(Source material):
··········

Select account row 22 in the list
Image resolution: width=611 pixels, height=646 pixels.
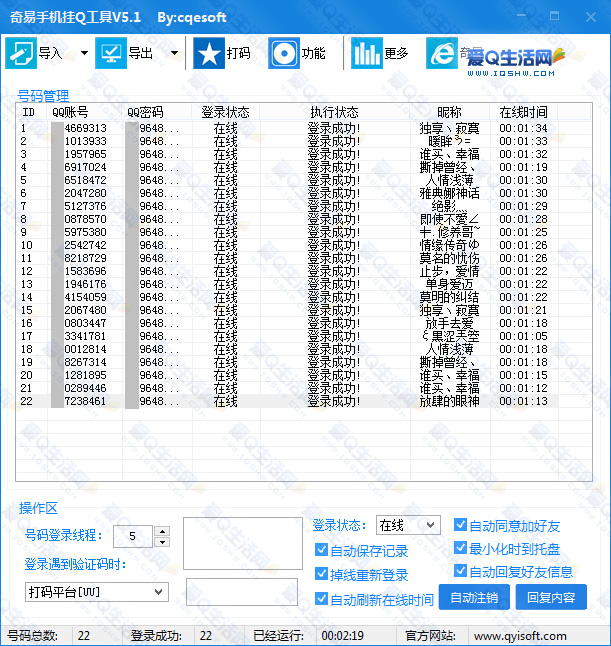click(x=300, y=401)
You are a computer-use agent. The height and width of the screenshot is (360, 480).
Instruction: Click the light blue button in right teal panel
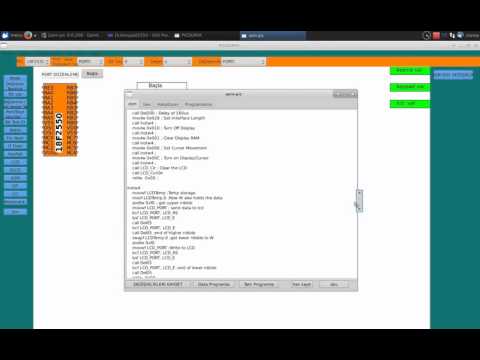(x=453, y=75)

··········

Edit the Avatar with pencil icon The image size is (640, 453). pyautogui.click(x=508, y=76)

··········

(Try it): Copy word for word the span of the records above that begins at the line with "Select account row 22 in the list" and ends at the line with "You are a computer-use", including those two lines but not the pictures.

(Answer to this task):
Select account row 22 in the list
Image resolution: width=611 pixels, height=646 pixels.
click(x=300, y=401)
You are a computer-use agent. The height and width of the screenshot is (360, 480).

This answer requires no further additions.